● **What needs to be done**: Return each record exactly as it appears, so that nothing is dropped or altered.

● **Exercise material**:
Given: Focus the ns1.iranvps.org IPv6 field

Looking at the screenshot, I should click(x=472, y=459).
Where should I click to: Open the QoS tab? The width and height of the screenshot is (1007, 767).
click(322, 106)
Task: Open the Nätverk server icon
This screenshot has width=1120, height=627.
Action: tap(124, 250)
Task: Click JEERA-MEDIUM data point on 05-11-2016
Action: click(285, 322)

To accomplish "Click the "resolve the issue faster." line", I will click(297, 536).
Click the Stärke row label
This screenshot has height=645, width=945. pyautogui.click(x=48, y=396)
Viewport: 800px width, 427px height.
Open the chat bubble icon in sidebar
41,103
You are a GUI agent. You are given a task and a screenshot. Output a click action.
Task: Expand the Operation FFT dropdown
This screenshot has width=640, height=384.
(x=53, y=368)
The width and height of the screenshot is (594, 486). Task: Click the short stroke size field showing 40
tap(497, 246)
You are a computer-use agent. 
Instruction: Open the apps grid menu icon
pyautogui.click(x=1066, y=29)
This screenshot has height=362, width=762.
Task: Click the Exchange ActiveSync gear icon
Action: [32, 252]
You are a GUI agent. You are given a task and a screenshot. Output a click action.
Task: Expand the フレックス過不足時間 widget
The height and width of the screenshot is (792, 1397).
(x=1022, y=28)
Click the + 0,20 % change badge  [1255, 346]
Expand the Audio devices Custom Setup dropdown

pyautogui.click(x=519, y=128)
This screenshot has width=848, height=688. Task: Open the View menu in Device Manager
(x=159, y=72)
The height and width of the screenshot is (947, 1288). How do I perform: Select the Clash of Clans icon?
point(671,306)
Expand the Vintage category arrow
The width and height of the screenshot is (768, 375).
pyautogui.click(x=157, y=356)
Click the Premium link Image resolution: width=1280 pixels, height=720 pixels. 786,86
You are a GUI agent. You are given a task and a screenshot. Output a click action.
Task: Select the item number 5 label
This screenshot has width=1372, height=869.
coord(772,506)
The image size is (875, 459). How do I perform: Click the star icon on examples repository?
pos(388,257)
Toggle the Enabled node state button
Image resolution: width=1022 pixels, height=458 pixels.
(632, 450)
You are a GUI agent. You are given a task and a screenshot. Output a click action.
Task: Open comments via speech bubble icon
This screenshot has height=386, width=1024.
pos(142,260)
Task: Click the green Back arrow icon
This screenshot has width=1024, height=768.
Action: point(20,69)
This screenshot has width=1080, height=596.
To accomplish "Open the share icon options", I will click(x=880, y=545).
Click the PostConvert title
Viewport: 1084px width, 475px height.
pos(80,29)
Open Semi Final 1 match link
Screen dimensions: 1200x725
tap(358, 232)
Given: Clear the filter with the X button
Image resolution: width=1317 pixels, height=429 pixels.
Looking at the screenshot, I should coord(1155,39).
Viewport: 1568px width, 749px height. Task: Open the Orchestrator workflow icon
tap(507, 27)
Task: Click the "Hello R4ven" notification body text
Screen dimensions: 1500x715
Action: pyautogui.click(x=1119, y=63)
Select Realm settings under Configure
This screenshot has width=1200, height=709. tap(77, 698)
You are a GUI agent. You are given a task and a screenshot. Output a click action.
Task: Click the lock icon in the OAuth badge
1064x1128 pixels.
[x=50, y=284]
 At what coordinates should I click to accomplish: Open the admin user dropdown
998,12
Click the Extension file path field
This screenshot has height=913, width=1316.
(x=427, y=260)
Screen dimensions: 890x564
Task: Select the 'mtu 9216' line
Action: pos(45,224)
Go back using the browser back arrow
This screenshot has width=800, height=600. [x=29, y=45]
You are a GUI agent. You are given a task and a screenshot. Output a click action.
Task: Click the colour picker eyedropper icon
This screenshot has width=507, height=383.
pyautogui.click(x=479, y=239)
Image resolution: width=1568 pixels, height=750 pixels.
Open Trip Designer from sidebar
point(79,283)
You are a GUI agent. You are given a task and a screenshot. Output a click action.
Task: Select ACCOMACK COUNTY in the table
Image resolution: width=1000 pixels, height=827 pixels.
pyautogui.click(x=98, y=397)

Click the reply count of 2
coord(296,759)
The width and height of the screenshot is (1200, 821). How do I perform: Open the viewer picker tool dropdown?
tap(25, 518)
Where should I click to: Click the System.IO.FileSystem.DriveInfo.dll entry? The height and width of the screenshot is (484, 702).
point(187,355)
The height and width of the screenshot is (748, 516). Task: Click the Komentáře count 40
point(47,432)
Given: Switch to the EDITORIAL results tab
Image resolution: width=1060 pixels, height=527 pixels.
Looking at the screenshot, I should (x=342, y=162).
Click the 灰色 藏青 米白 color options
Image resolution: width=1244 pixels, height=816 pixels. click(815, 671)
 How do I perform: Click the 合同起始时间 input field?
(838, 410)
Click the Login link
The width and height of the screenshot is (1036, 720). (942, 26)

● **Response to this task**:
Given: Focus the ns1.iranvps.org IPv6 field

Looking at the screenshot, I should click(x=472, y=459).
Where should I click to: Open the QoS tab? The width and height of the screenshot is (1007, 767).
click(322, 106)
Task: Open the Nätverk server icon
This screenshot has width=1120, height=627.
Action: tap(124, 250)
Task: Click JEERA-MEDIUM data point on 05-11-2016
Action: click(285, 322)

To accomplish "Click the "resolve the issue faster." line", I will click(297, 536).
Click the Stärke row label
This screenshot has height=645, width=945. pyautogui.click(x=48, y=396)
Viewport: 800px width, 427px height.
Open the chat bubble icon in sidebar
41,103
You are a GUI agent. You are given a task and a screenshot. Output a click action.
Task: Expand the Operation FFT dropdown
This screenshot has width=640, height=384.
(x=53, y=368)
The width and height of the screenshot is (594, 486). Task: Click the short stroke size field showing 40
tap(497, 246)
You are a computer-use agent. 
Instruction: Open the apps grid menu icon
pyautogui.click(x=1066, y=29)
This screenshot has height=362, width=762.
Task: Click the Exchange ActiveSync gear icon
Action: [32, 252]
You are a GUI agent. You are given a task and a screenshot. Output a click action.
Task: Expand the フレックス過不足時間 widget
The height and width of the screenshot is (792, 1397).
(x=1022, y=28)
Click the + 0,20 % change badge  [1255, 346]
Expand the Audio devices Custom Setup dropdown

pyautogui.click(x=519, y=128)
This screenshot has width=848, height=688. Task: Open the View menu in Device Manager
(x=159, y=72)
The height and width of the screenshot is (947, 1288). How do I perform: Select the Clash of Clans icon?
point(671,306)
Expand the Vintage category arrow
The width and height of the screenshot is (768, 375).
pyautogui.click(x=157, y=356)
Click the Premium link Image resolution: width=1280 pixels, height=720 pixels. 786,86
You are a GUI agent. You are given a task and a screenshot. Output a click action.
Task: Select the item number 5 label
This screenshot has width=1372, height=869.
coord(772,506)
The image size is (875, 459). How do I perform: Click the star icon on examples repository?
pos(388,257)
Toggle the Enabled node state button
Image resolution: width=1022 pixels, height=458 pixels.
(632, 450)
You are a GUI agent. You are given a task and a screenshot. Output a click action.
Task: Open comments via speech bubble icon
This screenshot has height=386, width=1024.
pos(142,260)
Task: Click the green Back arrow icon
This screenshot has width=1024, height=768.
Action: point(20,69)
This screenshot has width=1080, height=596.
To accomplish "Open the share icon options", I will click(x=880, y=545).
Click the PostConvert title
Viewport: 1084px width, 475px height.
pos(80,29)
Open Semi Final 1 match link
Screen dimensions: 1200x725
tap(358, 232)
Given: Clear the filter with the X button
Image resolution: width=1317 pixels, height=429 pixels.
Looking at the screenshot, I should coord(1155,39).
Viewport: 1568px width, 749px height. Task: Open the Orchestrator workflow icon
tap(507, 27)
Task: Click the "Hello R4ven" notification body text
Screen dimensions: 1500x715
Action: pyautogui.click(x=1119, y=63)
Select Realm settings under Configure
This screenshot has width=1200, height=709. tap(77, 698)
You are a GUI agent. You are given a task and a screenshot. Output a click action.
Task: Click the lock icon in the OAuth badge
1064x1128 pixels.
[x=50, y=284]
 At what coordinates should I click to accomplish: Open the admin user dropdown
998,12
Click the Extension file path field
This screenshot has height=913, width=1316.
(x=427, y=260)
Screen dimensions: 890x564
Task: Select the 'mtu 9216' line
Action: pos(45,224)
Go back using the browser back arrow
This screenshot has width=800, height=600. [x=29, y=45]
You are a GUI agent. You are given a task and a screenshot. Output a click action.
Task: Click the colour picker eyedropper icon
This screenshot has width=507, height=383.
pyautogui.click(x=479, y=239)
Image resolution: width=1568 pixels, height=750 pixels.
Open Trip Designer from sidebar
point(79,283)
You are a GUI agent. You are given a task and a screenshot. Output a click action.
Task: Select ACCOMACK COUNTY in the table
Image resolution: width=1000 pixels, height=827 pixels.
pyautogui.click(x=98, y=397)

Click the reply count of 2
coord(296,759)
The width and height of the screenshot is (1200, 821). How do I perform: Open the viewer picker tool dropdown?
tap(25, 518)
Where should I click to: Click the System.IO.FileSystem.DriveInfo.dll entry? The height and width of the screenshot is (484, 702).
point(187,355)
The height and width of the screenshot is (748, 516). Task: Click the Komentáře count 40
point(47,432)
Given: Switch to the EDITORIAL results tab
Image resolution: width=1060 pixels, height=527 pixels.
Looking at the screenshot, I should (x=342, y=162).
Click the 灰色 藏青 米白 color options
Image resolution: width=1244 pixels, height=816 pixels. click(815, 671)
 How do I perform: Click the 合同起始时间 input field?
(838, 410)
Click the Login link
The width and height of the screenshot is (1036, 720). (942, 26)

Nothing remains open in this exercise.